2b) (iv). This time, the regression effect is not enough - we
need more information. We know that on average the people on the
70th percentile of VSAT scores will be somewhere between the 50th and
70th percentiles of the MSAT scores. Exactly where in that range
depends on r, which we don't have. So we can't say how the
average MSAT score of that group compares to the 60th percentile.
2c) (i) by the regression effect. On average, people on the 25th
percentile of VSAT scores will be somewhere strictly between the 25th
and 50th percentiles of the MSAT scores. So on average on the
MSAT they will be above the 25th percentile. That will be our estimate
for the student.
3a) (iii) because for "height=42 inches" the regression line is at
"weight = 38.92 pounds".
3b) 40, 1.52 (rms error; you're looking only at the central strip of
the scatter diagram).
3c) 38.38, 1.52.
3d) 14.69%. (Any answer between 14% and 15% is OK.) You found the
average and SD of these children's weights in (c). So 40
becomes a z of about 1.07. I used 1.05 on the table.

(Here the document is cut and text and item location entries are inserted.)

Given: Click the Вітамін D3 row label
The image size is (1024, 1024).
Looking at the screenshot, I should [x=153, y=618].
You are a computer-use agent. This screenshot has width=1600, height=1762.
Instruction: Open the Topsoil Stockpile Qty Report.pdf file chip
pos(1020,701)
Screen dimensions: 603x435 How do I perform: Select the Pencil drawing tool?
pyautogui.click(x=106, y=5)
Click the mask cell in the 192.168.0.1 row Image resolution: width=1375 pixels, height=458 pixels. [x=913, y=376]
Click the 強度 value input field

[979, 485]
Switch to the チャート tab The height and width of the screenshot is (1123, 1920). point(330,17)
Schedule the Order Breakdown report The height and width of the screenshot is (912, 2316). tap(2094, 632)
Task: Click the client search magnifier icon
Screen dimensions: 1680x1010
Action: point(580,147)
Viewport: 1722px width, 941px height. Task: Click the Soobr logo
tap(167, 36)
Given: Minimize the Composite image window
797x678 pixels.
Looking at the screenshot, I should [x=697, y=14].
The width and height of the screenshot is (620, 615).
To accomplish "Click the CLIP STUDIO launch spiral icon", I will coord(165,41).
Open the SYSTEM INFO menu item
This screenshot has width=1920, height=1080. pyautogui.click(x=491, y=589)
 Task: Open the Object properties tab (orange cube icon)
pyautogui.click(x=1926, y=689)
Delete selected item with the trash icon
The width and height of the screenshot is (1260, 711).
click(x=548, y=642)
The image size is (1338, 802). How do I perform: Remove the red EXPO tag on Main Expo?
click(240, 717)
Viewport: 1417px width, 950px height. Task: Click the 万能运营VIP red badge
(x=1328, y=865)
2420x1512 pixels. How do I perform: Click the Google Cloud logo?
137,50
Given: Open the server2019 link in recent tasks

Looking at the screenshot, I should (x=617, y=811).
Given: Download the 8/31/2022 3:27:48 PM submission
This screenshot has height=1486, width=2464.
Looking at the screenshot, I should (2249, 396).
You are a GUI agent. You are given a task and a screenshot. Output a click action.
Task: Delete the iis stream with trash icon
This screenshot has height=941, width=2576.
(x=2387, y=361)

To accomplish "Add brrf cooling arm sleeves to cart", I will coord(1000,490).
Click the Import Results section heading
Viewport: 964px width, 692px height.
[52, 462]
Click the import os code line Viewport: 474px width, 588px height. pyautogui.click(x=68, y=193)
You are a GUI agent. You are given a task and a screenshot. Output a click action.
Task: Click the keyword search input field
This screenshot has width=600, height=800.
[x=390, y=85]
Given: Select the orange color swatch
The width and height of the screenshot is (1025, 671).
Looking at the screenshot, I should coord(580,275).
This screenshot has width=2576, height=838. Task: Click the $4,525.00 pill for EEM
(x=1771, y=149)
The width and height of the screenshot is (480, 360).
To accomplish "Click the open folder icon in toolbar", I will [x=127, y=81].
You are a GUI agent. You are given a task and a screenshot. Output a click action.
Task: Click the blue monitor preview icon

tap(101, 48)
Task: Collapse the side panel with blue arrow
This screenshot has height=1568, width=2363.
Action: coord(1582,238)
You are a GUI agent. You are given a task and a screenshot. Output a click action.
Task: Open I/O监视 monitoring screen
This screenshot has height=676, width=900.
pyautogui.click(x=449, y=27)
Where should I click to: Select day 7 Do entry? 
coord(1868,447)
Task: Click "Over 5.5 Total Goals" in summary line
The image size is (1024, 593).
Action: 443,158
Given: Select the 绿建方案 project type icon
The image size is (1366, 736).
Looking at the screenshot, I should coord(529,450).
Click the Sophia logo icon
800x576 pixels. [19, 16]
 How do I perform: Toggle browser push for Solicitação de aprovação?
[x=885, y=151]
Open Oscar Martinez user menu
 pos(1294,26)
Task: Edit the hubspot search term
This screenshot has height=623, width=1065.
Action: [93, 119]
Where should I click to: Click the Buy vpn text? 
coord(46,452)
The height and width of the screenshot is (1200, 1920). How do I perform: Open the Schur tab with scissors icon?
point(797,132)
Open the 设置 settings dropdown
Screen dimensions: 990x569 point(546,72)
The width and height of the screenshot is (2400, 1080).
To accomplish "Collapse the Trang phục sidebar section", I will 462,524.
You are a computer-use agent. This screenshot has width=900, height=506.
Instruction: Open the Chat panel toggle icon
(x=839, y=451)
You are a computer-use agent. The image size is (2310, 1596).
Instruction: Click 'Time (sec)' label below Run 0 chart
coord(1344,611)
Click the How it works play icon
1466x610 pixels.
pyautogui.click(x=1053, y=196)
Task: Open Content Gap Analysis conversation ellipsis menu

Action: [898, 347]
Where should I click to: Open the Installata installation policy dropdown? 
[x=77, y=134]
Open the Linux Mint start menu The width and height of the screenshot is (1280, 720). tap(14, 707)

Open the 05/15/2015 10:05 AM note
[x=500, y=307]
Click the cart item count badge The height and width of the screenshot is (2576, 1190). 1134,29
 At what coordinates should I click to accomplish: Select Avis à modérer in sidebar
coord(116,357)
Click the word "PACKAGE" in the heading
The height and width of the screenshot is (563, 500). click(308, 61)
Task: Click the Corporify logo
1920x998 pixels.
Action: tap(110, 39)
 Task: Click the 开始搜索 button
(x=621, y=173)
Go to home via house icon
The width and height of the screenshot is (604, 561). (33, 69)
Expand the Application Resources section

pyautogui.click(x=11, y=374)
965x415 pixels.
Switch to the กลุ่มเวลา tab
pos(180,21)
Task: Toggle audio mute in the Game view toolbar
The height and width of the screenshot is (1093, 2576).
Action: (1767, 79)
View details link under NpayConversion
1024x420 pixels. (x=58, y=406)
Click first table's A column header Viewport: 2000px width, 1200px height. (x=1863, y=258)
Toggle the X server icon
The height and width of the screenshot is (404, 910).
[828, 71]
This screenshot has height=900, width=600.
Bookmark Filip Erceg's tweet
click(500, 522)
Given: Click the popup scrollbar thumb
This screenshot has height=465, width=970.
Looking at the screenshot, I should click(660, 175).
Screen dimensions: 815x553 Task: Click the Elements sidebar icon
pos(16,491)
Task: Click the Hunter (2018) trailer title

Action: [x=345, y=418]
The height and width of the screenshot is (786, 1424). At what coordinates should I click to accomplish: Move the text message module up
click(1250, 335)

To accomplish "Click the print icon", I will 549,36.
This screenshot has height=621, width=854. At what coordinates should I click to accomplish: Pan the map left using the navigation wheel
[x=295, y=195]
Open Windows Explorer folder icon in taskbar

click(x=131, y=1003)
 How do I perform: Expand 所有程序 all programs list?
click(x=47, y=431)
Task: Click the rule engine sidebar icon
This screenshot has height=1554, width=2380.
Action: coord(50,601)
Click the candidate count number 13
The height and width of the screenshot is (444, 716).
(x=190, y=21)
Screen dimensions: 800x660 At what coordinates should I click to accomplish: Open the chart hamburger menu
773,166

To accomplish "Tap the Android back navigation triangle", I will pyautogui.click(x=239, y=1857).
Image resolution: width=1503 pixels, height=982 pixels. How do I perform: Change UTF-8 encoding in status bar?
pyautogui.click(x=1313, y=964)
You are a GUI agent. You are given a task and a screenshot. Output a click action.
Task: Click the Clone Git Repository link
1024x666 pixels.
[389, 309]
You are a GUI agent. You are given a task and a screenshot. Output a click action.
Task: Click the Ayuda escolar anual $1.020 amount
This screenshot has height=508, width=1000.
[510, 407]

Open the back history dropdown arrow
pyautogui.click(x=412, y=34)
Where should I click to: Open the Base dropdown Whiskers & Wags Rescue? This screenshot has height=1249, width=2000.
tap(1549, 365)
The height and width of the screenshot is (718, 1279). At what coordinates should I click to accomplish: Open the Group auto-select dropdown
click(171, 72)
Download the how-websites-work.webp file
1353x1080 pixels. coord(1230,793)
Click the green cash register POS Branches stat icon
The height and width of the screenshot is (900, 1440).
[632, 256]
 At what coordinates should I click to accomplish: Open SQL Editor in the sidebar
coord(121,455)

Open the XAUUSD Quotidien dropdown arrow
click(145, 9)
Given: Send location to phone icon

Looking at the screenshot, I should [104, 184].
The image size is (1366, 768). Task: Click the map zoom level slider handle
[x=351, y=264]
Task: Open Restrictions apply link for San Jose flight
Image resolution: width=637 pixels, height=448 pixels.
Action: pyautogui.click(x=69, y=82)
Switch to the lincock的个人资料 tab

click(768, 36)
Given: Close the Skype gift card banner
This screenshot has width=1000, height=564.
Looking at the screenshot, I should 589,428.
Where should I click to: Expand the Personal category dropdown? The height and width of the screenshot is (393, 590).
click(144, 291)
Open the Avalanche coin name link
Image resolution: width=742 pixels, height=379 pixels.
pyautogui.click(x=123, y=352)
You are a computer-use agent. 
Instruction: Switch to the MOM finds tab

3e) 50%. Compare this to (d). The kids in (d) are below
average in height, so a smaller percent of them are above the overall
average weight.
3f) 1.98 (The answer is "z r.m.s. errors", where you find the z
corresponding to a central area of 80%. Hence 1.3 x 1.52.)
3g) 1.98.
The statement is equivalent to the one in (f).
3h) 78.87%. This does not
involve regression, because there's only one variable in the problem!!
The variable "height" never appears, so the two variables don't have to
be linked, so you don't have to use r in any way. This problem
could have been done in Chapter 5. Weights are normal with
average 40 and SD 2. You want the area in the range 40 +-
2.5. That's the area between -z = -1.25 and z = 1.25.
3i) 90%. This problem is about errors in the regression estimate.
These are measured by the rms error of regression. Now 2.5 is
equal to 1.645 rms errors (do 2.5/1.52), and 1.645 r.m.s. errors on
either side of the regression line picks up about 90% of the scatter.
3j) 10%. This is the essentially the same problem as (i); you're just
looking at what's beyond 1.645 r.m.s. errors on either side of the
regression line.
Note: As you have probably noticed, 3f and 3i are really the same
problem. So are 3g and 3j. In all four, the crucial
question is "How many rms errors on either side of the regression
line?" The answer to that question is z!